**Trecho do documento:**
· · · ·

É claro que o meu ser bronco, a minha impaciência e a minha língua – e escrita – ferina eram e continuam sendo inadequados para lidar e interagir com esse tipo de gente. Mas o que fazer? Como reagir e sobreviver naquele ambiente? Por que essas pessoas agem assim, pensando que a vida é uma futilidade só e que todo e qualquer indivíduo que utiliza o zap tem que estar sempre a fim de bate-papo e de conversa mole, sem ter o que é realmente importante para fazer e como se cada uma delas fosse o nosso único contato naquele espaço? Esses eram – e continuam sendo – alguns dos questionamentos que eu me fazia enquanto transcorria o meu tempo de adaptação àquele território.

Sabem vocês o que uma das criaturas que lá se encontrava me disse pouco depois de eu ter adentrado ali? “Bem-vindo ao inferno das redes sociais!”. Ela escreveu isso depois de eu reclamar – vejam vocês que eu ainda tentei ser gentil e contornar a situação – do fato de todos os dias ela me enviar mensagens perguntando “como vai?” e isso e aquilo. Pelo desaforo eu não pensei duas vezes: acionei o dispositivo e bloqueei o insolente. E desde esse dia em que eu cometi o meu primeiro bloqueiocídio no WhatsApp, não consegui mais parar. Gostei da coisa, entendem? Eu não sei, eu não consigo explicar a sensação de prazer que me toma quando eu saco do meu celular, miro a vítima e ajo para que ela desapareça para sempre da minha tela. É realmente uma sensação in-des-cri-tí-vel. Só quem já cometeu bloqueiocídio pode compreender com exatidão o que eu estou dizendo.

· · · ·

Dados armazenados
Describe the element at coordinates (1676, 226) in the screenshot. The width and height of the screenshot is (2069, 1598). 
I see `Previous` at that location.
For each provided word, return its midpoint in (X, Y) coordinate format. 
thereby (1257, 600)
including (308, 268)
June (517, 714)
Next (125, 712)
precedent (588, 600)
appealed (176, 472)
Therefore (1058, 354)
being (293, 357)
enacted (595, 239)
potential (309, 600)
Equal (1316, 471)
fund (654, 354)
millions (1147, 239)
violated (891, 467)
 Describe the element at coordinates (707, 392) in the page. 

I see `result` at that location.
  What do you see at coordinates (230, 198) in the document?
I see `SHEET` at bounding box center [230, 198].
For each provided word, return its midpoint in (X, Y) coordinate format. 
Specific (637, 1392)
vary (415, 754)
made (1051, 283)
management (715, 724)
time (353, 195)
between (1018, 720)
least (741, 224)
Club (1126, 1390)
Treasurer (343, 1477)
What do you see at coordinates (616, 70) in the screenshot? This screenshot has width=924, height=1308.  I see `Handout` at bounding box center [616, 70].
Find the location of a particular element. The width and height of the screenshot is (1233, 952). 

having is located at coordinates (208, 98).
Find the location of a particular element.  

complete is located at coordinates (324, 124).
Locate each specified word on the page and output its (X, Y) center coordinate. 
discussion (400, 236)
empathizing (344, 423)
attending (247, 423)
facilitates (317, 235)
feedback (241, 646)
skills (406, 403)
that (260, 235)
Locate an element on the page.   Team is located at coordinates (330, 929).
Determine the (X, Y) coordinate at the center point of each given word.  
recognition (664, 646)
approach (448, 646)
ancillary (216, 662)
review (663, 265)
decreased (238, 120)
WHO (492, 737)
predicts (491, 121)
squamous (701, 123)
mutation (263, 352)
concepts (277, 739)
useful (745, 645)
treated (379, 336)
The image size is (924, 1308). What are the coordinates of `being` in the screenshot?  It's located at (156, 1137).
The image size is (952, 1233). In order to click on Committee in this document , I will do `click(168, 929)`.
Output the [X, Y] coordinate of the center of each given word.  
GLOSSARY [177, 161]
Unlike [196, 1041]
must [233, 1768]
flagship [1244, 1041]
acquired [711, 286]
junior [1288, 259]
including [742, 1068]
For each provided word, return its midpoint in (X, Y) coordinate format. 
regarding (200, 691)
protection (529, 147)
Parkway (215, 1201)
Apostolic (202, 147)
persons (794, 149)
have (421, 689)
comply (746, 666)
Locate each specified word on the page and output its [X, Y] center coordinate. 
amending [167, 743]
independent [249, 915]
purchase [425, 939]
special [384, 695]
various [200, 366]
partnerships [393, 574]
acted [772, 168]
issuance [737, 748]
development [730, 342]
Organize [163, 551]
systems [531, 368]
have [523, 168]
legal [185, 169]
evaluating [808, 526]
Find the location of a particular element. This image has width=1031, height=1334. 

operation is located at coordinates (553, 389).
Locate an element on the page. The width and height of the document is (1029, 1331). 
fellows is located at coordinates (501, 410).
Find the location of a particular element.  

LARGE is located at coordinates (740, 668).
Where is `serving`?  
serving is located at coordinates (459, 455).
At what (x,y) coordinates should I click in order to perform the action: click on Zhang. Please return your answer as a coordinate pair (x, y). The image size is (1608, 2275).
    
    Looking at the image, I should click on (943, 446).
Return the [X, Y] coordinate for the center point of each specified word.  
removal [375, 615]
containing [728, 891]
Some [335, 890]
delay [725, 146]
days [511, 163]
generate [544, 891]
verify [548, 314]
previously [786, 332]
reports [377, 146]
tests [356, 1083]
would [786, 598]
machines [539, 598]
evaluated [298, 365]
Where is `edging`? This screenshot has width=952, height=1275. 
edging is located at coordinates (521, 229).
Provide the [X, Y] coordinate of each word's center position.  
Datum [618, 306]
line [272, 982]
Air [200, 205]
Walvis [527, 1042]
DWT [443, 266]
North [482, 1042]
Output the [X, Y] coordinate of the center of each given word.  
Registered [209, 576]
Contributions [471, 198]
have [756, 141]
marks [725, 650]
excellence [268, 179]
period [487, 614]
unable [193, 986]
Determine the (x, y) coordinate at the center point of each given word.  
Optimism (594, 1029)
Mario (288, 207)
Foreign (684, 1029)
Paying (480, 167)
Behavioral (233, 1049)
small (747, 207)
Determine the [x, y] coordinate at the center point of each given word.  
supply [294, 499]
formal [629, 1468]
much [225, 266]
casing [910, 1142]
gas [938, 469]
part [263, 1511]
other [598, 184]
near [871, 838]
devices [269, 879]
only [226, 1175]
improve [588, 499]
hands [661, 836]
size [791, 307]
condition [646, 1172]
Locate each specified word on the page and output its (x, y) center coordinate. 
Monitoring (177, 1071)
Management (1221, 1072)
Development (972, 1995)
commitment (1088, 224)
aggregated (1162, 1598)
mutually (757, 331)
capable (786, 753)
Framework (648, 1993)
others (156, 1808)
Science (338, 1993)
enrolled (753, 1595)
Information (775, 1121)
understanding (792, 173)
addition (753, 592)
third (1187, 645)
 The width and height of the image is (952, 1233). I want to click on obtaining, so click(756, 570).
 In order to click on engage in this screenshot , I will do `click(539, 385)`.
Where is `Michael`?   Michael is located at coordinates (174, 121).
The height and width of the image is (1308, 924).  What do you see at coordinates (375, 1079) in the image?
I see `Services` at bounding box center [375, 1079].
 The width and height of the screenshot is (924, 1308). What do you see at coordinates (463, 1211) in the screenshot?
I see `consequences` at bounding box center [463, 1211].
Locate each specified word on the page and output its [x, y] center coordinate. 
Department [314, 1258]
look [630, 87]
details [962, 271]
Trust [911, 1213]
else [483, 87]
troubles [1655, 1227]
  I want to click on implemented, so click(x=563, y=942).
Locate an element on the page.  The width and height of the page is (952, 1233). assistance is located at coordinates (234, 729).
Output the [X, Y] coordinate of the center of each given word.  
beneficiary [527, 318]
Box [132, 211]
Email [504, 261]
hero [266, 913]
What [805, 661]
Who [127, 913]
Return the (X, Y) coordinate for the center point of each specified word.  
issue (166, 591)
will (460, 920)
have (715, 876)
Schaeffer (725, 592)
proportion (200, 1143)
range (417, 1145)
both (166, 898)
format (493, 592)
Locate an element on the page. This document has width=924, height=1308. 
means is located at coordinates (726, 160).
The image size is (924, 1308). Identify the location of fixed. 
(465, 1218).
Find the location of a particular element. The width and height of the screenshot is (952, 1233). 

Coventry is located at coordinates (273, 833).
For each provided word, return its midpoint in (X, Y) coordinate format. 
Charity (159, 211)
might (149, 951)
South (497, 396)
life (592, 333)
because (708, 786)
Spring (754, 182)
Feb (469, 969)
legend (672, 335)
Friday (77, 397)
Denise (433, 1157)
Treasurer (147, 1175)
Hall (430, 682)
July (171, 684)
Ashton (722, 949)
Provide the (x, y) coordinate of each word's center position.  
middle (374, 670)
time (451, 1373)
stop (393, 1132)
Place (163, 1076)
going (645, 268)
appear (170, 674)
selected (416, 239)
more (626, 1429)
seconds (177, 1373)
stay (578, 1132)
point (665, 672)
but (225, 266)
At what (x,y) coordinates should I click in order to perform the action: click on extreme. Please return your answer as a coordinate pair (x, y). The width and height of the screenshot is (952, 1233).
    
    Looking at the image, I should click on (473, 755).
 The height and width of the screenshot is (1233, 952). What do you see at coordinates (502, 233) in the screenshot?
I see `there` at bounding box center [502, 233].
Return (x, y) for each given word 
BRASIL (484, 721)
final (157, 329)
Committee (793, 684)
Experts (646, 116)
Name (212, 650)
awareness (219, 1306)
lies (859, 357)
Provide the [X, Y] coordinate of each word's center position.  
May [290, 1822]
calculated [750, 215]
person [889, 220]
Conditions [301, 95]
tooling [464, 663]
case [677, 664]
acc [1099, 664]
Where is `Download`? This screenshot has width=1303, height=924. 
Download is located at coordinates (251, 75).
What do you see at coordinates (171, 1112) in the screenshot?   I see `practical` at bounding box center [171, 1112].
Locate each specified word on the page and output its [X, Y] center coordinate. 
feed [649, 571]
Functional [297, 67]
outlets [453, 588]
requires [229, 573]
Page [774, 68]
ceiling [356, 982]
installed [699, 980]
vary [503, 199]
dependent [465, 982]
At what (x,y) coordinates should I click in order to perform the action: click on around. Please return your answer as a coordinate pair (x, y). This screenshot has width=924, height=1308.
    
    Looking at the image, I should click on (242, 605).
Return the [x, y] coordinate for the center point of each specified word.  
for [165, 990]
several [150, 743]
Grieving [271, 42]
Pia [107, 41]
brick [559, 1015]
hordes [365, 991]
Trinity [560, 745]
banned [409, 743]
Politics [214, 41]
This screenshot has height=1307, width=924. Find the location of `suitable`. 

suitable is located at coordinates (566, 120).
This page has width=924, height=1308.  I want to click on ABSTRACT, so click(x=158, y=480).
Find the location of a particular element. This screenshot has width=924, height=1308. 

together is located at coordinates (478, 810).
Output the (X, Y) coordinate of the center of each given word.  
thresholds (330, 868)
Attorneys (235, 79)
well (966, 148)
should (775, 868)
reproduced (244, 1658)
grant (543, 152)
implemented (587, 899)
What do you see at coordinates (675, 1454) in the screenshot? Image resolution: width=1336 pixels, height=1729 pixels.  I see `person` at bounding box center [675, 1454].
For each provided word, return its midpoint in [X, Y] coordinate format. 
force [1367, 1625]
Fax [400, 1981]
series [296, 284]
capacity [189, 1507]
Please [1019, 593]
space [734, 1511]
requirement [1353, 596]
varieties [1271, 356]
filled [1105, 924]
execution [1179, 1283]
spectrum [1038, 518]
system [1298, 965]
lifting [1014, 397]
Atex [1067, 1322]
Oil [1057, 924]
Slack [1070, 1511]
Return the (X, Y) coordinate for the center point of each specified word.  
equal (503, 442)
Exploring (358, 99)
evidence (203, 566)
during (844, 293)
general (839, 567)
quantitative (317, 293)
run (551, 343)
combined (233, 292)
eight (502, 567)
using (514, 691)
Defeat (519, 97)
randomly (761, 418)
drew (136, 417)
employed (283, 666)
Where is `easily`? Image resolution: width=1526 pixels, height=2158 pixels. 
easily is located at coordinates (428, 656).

· · · ·

**Questões de estudo:**
1) Diga se cada afirmação concorda com o trecho sobre o bloqueio no WhatsApp, respondendo sim ou não e citando as palavras decisivas do texto.
(a) A pessoa que escreveu "Bem-vindo ao inferno das redes sociais!" mandava mensagens diárias perguntando "como vai?".
(b) Depois do primeiro bloqueio, quem narra deixou de bloquear outras pessoas.
(c) O texto afirma que a sensação de prazer ao bloquear alguém é fácil de explicar.
2) Responda com base no trecho sobre o bloqueio no WhatsApp:
(a) Que traços próprios são apontados no primeiro parágrafo como inadequados para lidar com esse tipo de gente?
(b) Em que aplicativo foi cometido o primeiro bloqueiocídio?
(c) Segundo o trecho, quem pode compreender com exatidão o que está sendo dito?
3) Apresente a continuação do trecho sobre o bloqueio no WhatsApp, começando logo após a última frase.

**Respostas das tarefas:**
1)
(a) Sim: "do fato de todos os dias ela me enviar mensagens perguntando “como vai?”"
(b) Não: "não consegui mais parar."
(c) Não: "eu não consigo explicar a sensação de prazer que me toma"

2)
(a) O ser bronco, a impaciência e a língua – e escrita – ferina.
(b) No WhatsApp.
(c) Só quem já cometeu bloqueiocídio.

3)
Eis a narrativa que antecedeu a mais recente eliminação, ocorrida na última terça-feira:

João Pedro: - Rapaz, não faça mais isso.
Eu não sabia do que se tratava.
Eu: - Isso o quê?!
João Pedro: - Dias atrás eu perguntei como você estava e você não me respondeu.
Eu: - Foi? Eu não me lembro de ter visto isso, não.
João Pedro: - Viu sim, porque as barras ficaram azuis, indicando que você leu o que eu escrevi.
Li isso estando já de ovo virado, como se diz por aqui. E disparei:
Eu: - Escuta, cara, tu pensas que eu tenho obrigação de responder a tudo o que eu recebo no zap, é?
João Pedro: - Eu perguntei como você estava. Você foi mal-educado.
Eu: - Tá bom. Eu sou mesmo mal-educado.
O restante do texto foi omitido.